### Task prompt:
Report each line from the records where the string "agent" turns up.

=== Records to use ===

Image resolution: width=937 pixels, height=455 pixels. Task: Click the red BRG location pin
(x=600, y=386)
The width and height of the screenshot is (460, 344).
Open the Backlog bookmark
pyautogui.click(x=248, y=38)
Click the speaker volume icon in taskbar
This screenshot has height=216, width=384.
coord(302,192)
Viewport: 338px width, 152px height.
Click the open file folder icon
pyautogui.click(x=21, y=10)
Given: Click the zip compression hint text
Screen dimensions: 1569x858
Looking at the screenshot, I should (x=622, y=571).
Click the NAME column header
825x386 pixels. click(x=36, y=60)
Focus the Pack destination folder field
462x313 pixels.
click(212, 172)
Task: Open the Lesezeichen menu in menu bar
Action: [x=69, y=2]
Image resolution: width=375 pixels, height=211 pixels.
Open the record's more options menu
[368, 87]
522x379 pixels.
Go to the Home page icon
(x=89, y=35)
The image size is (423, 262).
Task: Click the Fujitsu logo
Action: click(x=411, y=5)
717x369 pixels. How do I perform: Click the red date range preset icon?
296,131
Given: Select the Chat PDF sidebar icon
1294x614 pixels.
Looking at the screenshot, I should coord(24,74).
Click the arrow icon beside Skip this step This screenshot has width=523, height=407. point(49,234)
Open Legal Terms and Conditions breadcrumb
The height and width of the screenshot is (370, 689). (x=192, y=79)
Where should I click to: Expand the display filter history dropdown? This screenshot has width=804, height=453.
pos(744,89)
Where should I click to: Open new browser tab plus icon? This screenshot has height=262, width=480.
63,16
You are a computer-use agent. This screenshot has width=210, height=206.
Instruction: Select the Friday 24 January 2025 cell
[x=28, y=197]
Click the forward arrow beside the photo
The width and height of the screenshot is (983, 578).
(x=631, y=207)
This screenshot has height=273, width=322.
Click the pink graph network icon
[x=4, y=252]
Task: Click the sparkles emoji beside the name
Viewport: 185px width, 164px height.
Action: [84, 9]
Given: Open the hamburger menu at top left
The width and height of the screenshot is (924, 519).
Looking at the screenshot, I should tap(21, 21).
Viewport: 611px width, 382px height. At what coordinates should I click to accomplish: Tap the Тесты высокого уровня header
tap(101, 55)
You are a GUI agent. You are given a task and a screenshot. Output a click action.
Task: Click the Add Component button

===

### Exercise result:
You are a computer-use agent. This screenshot has width=210, height=206.
You are a GUI agent. You are given a task and a screenshot. Output a click action.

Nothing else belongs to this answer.